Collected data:
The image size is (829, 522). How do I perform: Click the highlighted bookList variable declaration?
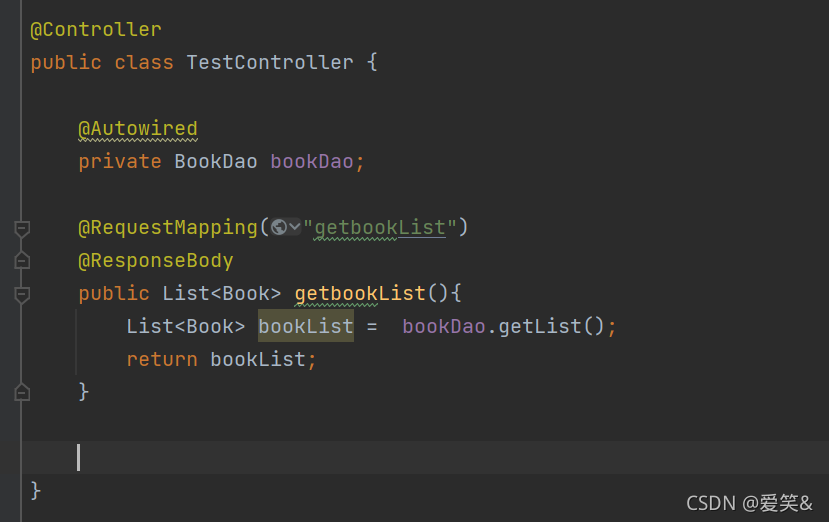pyautogui.click(x=306, y=327)
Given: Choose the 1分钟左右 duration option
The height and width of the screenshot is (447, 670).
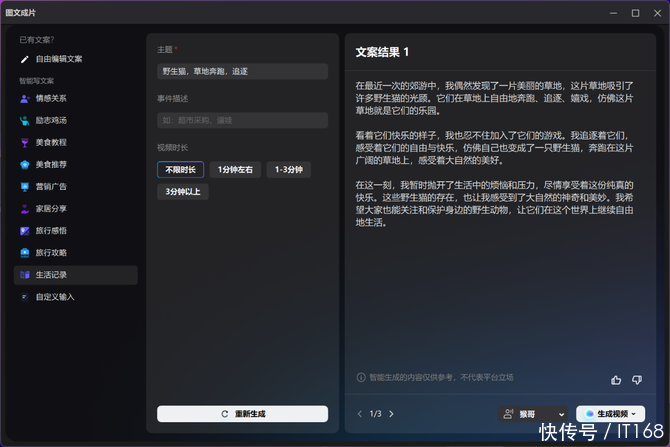Looking at the screenshot, I should (x=235, y=170).
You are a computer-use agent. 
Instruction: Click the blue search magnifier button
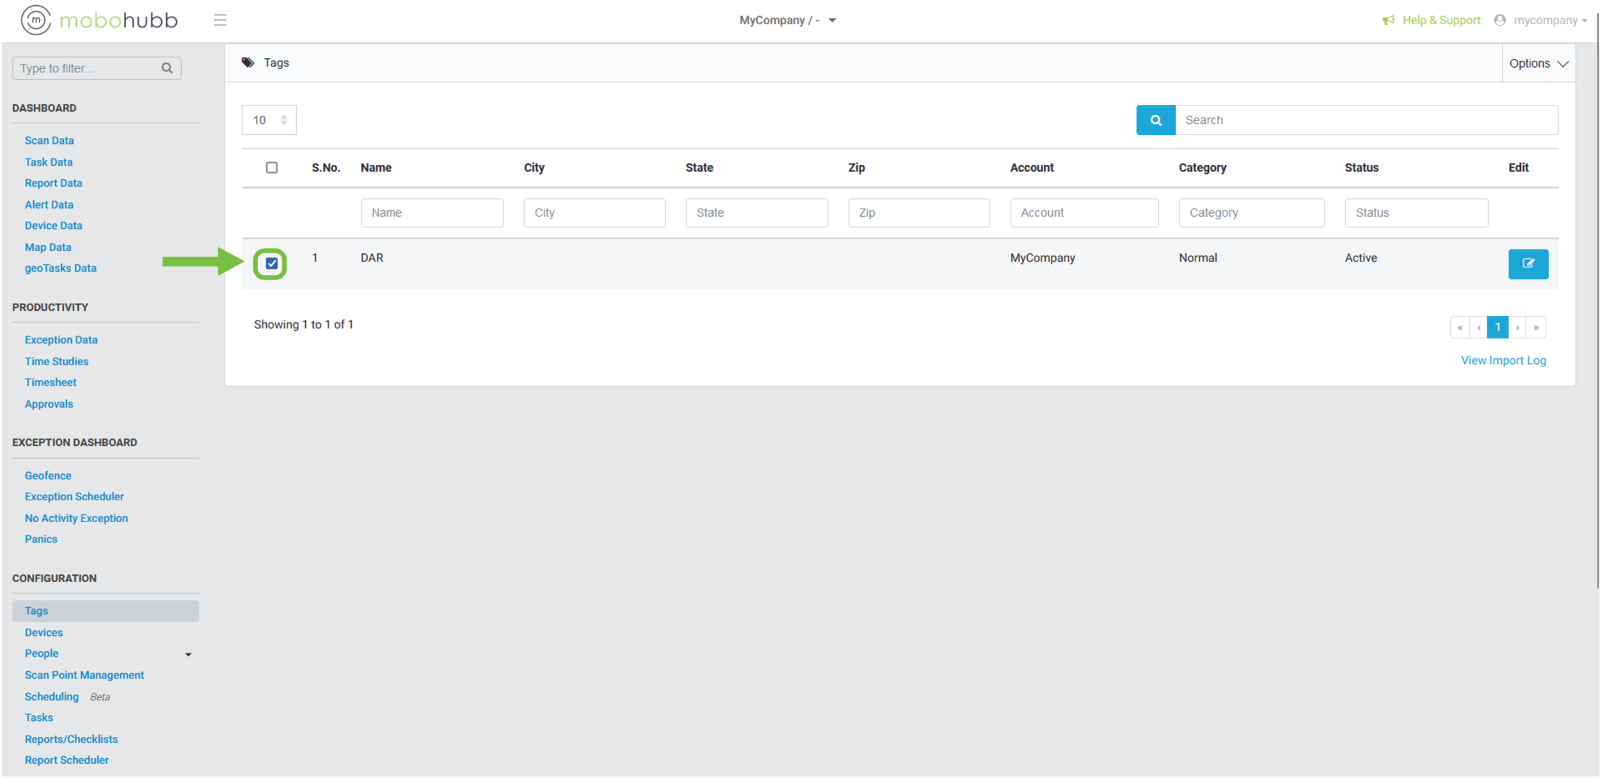pyautogui.click(x=1155, y=120)
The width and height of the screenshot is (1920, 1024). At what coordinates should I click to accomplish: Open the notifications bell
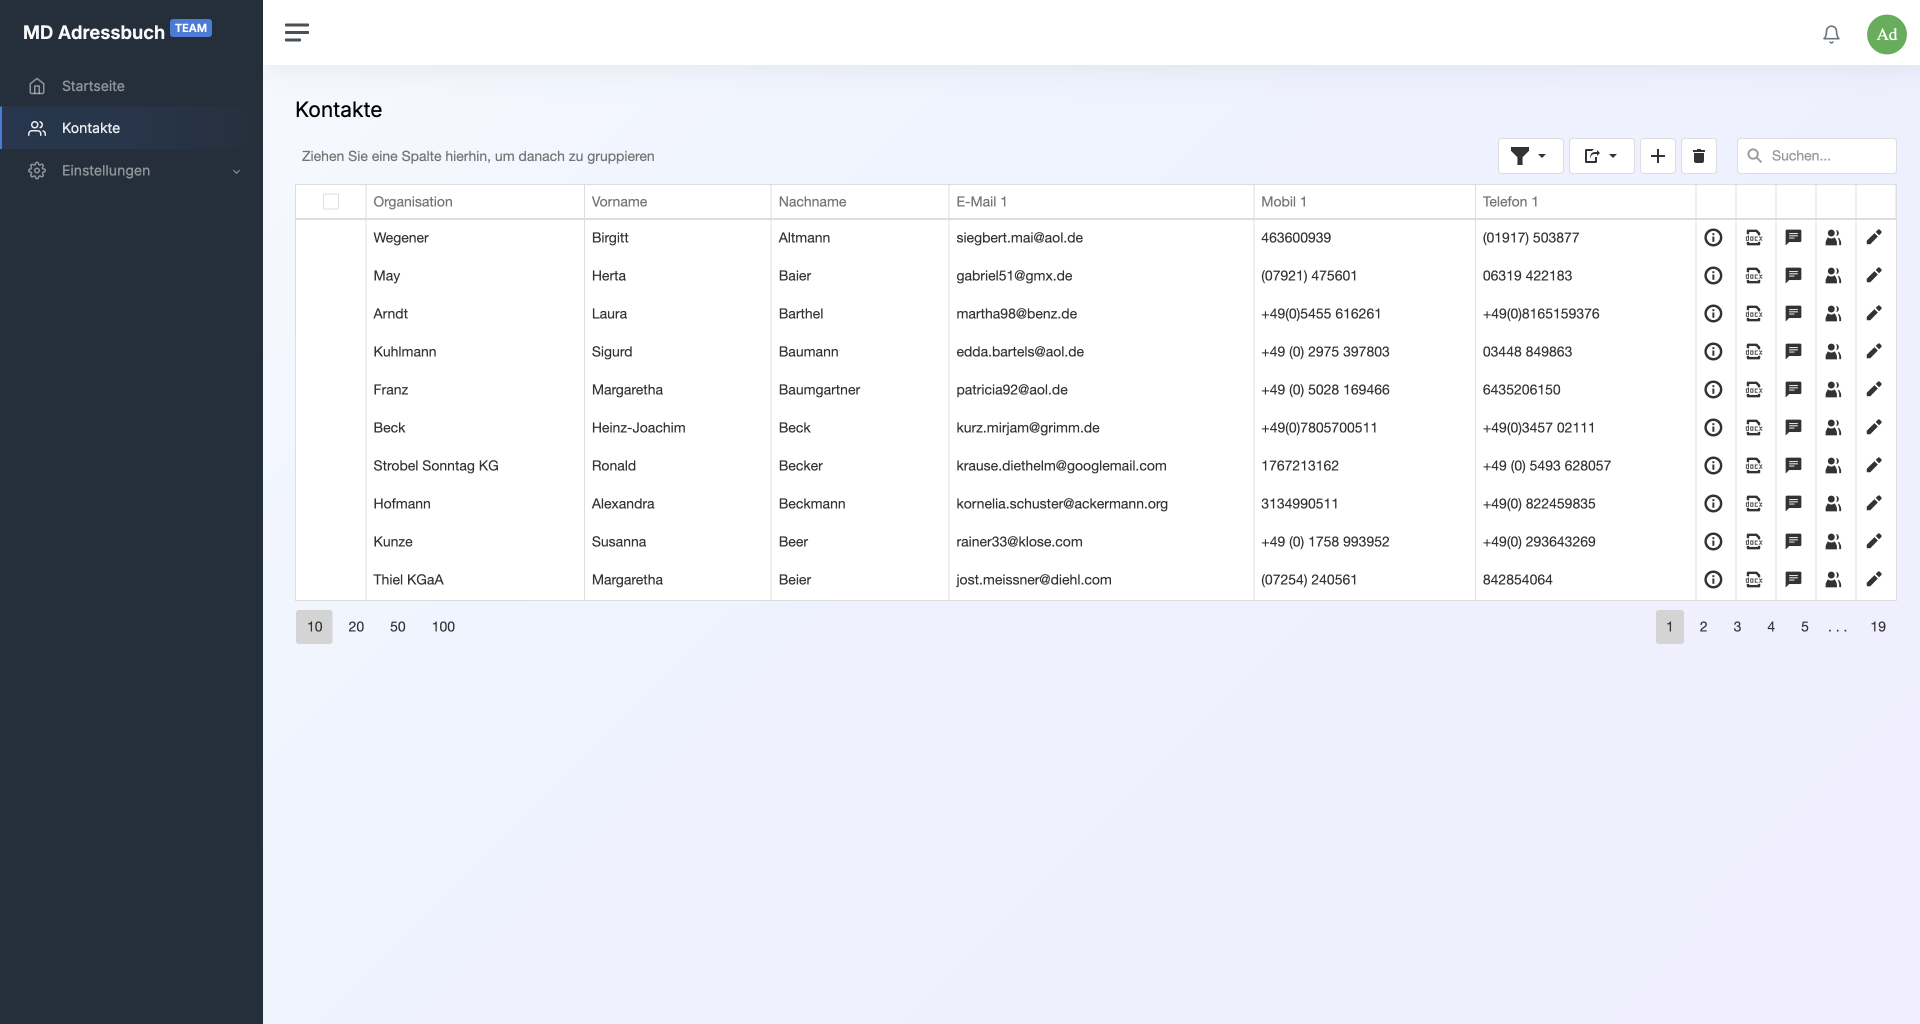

TASK DESCRIPTION:
Drop every image, please, and write out the data above exactly as shown.

YOUR RESPONSE:
The image size is (829, 522). How do I perform: Click the highlighted bookList variable declaration?
pyautogui.click(x=306, y=327)
Given: Choose the 1分钟左右 duration option
The height and width of the screenshot is (447, 670).
Looking at the screenshot, I should (x=235, y=170).
You are a computer-use agent. 
Instruction: Click the blue search magnifier button
pyautogui.click(x=1155, y=120)
The width and height of the screenshot is (1920, 1024). At what coordinates should I click to accomplish: Open the notifications bell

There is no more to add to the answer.